- **DATA FOR THIS TASK**:

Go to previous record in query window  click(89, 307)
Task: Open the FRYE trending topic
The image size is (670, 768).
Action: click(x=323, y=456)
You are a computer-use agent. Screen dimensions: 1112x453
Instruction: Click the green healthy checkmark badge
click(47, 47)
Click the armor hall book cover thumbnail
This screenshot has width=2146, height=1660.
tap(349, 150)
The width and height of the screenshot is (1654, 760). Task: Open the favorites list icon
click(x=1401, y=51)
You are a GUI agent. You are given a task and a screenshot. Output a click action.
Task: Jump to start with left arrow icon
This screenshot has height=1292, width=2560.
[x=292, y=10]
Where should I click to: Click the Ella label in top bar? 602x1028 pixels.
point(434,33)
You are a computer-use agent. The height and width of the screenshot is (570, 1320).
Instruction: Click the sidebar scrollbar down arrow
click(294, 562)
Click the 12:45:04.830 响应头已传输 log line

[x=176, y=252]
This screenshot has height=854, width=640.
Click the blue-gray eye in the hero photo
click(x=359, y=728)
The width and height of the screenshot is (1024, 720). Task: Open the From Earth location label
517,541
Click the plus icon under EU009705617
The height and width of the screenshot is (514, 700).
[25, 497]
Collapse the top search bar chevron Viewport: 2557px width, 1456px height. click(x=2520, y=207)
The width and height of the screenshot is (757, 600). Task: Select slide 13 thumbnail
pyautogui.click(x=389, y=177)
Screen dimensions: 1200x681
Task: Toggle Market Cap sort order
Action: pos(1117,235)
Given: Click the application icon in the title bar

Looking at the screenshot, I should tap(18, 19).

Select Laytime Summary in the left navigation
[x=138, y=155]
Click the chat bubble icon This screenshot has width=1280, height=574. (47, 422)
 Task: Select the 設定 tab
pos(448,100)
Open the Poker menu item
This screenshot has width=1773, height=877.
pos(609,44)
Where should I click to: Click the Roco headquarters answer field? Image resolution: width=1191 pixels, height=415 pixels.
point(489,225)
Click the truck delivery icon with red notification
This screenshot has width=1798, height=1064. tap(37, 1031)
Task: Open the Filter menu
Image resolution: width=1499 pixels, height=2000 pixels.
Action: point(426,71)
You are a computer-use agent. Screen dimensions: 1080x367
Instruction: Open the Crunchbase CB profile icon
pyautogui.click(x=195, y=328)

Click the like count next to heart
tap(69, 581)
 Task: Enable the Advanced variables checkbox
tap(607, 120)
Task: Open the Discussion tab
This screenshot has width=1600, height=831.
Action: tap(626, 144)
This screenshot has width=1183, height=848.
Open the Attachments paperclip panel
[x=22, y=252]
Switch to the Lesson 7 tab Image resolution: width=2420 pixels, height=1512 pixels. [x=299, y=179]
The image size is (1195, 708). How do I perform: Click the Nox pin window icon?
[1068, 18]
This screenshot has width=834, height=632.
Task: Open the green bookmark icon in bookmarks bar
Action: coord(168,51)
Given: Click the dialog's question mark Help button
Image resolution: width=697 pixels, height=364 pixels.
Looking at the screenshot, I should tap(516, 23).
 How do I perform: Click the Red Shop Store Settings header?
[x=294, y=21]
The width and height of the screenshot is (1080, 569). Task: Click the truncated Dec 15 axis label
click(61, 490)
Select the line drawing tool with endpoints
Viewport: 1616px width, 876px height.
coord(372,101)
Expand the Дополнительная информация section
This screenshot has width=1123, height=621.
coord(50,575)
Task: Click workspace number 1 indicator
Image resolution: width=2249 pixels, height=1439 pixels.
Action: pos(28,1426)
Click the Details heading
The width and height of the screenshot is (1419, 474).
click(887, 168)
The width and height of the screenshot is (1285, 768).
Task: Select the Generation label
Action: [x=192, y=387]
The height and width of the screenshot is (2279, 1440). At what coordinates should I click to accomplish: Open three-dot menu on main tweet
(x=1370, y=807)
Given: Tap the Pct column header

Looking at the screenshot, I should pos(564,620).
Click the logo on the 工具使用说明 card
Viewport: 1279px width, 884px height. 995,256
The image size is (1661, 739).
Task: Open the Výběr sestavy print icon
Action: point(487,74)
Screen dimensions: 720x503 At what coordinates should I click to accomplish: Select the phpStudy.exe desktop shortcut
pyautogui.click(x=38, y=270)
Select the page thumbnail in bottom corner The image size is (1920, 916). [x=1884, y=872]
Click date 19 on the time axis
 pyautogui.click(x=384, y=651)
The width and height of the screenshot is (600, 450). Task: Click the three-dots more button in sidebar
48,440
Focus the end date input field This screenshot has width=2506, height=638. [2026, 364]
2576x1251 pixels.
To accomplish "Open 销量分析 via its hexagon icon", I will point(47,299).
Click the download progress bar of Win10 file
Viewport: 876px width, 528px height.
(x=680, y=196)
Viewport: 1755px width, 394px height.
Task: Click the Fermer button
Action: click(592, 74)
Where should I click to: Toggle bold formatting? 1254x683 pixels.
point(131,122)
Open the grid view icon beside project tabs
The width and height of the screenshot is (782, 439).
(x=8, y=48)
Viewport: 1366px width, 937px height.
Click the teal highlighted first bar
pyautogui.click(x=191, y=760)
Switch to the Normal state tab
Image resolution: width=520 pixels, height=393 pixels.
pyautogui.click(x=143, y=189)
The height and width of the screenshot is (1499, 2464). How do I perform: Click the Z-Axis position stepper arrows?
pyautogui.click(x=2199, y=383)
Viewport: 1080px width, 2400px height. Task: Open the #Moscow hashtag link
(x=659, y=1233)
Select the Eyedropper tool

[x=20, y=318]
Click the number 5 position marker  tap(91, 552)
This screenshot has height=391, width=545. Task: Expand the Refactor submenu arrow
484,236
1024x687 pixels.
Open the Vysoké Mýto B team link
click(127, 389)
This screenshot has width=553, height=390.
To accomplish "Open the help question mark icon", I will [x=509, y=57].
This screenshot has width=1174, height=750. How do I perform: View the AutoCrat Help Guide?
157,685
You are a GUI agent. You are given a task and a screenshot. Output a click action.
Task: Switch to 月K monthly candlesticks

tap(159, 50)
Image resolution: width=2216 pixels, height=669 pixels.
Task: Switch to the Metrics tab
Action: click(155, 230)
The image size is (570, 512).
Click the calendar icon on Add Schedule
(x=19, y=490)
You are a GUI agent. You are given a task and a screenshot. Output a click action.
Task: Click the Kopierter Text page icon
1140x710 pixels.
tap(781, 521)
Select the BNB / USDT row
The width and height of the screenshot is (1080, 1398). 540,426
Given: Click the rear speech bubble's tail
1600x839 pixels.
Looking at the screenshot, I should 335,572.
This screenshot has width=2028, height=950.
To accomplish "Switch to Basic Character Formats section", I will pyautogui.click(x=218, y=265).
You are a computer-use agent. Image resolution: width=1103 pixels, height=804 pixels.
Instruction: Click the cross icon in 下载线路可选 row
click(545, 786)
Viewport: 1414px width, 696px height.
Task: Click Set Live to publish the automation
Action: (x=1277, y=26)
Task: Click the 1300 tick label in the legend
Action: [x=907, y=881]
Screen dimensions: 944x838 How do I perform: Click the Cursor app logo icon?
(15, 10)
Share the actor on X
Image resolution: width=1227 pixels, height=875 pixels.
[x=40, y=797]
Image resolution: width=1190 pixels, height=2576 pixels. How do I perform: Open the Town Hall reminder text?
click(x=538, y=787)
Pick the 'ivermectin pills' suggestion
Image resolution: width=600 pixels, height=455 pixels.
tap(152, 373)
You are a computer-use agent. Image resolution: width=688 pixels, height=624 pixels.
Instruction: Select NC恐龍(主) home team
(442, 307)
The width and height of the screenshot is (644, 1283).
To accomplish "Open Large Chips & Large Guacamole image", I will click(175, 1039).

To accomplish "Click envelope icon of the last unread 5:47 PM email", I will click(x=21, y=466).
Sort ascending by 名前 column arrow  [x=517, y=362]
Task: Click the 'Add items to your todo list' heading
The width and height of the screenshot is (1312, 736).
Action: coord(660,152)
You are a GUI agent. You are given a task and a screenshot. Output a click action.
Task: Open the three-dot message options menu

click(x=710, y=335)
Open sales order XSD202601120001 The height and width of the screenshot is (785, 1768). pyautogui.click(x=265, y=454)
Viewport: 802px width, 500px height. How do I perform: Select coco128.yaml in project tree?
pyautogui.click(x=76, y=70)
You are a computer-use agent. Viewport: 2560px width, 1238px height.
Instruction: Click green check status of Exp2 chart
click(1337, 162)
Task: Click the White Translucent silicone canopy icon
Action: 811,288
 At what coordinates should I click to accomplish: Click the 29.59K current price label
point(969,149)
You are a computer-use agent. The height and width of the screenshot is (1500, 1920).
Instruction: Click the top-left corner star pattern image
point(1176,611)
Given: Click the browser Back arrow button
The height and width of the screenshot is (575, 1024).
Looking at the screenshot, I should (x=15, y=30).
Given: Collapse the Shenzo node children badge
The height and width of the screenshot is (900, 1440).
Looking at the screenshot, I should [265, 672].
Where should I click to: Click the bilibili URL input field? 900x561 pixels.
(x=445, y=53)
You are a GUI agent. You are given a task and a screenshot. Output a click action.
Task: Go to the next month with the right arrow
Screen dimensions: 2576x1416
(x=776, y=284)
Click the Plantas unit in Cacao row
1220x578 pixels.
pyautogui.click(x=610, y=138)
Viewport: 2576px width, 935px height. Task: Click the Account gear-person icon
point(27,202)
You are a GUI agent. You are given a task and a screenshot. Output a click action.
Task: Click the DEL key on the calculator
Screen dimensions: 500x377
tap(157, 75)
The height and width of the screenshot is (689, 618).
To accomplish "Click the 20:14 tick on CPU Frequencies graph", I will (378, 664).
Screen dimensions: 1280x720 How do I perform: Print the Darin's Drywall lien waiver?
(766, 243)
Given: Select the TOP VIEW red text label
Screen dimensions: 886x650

- **STATED GOAL**:
Give the lines from the one containing "Image resolution: width=1190" through the one containing "(x=445, y=53)", both included, as a JSON list of strings with one string per line and blank lines left out.

- **FULL RESPONSE**:
[
  "Image resolution: width=1190 pixels, height=2576 pixels. How do I perform: Open the Town Hall reminder text?",
  "click(x=538, y=787)",
  "Pick the 'ivermectin pills' suggestion",
  "Image resolution: width=600 pixels, height=455 pixels.",
  "tap(152, 373)",
  "You are a computer-use agent. Image resolution: width=688 pixels, height=624 pixels.",
  "Instruction: Select NC恐龍(主) home team",
  "(442, 307)",
  "The width and height of the screenshot is (644, 1283).",
  "To accomplish \"Open Large Chips & Large Guacamole image\", I will click(175, 1039).",
  "To accomplish \"Click envelope icon of the last unread 5:47 PM email\", I will click(x=21, y=466).",
  "Sort ascending by 名前 column arrow  [x=517, y=362]",
  "Task: Click the 'Add items to your todo list' heading",
  "The width and height of the screenshot is (1312, 736).",
  "Action: coord(660,152)",
  "You are a GUI agent. You are given a task and a screenshot. Output a click action.",
  "Task: Open the three-dot message options menu",
  "click(x=710, y=335)",
  "Open sales order XSD202601120001 The height and width of the screenshot is (785, 1768). pyautogui.click(x=265, y=454)",
  "Viewport: 802px width, 500px height. How do I perform: Select coco128.yaml in project tree?",
  "pyautogui.click(x=76, y=70)",
  "You are a computer-use agent. Viewport: 2560px width, 1238px height.",
  "Instruction: Click green check status of Exp2 chart",
  "click(1337, 162)",
  "Task: Click the White Translucent silicone canopy icon",
  "Action: 811,288",
  " At what coordinates should I click to accomplish: Click the 29.59K current price label",
  "point(969,149)",
  "You are a computer-use agent. The height and width of the screenshot is (1500, 1920).",
  "Instruction: Click the top-left corner star pattern image",
  "point(1176,611)",
  "Given: Click the browser Back arrow button",
  "The height and width of the screenshot is (575, 1024).",
  "Looking at the screenshot, I should (x=15, y=30).",
  "Given: Collapse the Shenzo node children badge",
  "The height and width of the screenshot is (900, 1440).",
  "Looking at the screenshot, I should [265, 672].",
  "Where should I click to: Click the bilibili URL input field? 900x561 pixels.",
  "(x=445, y=53)"
]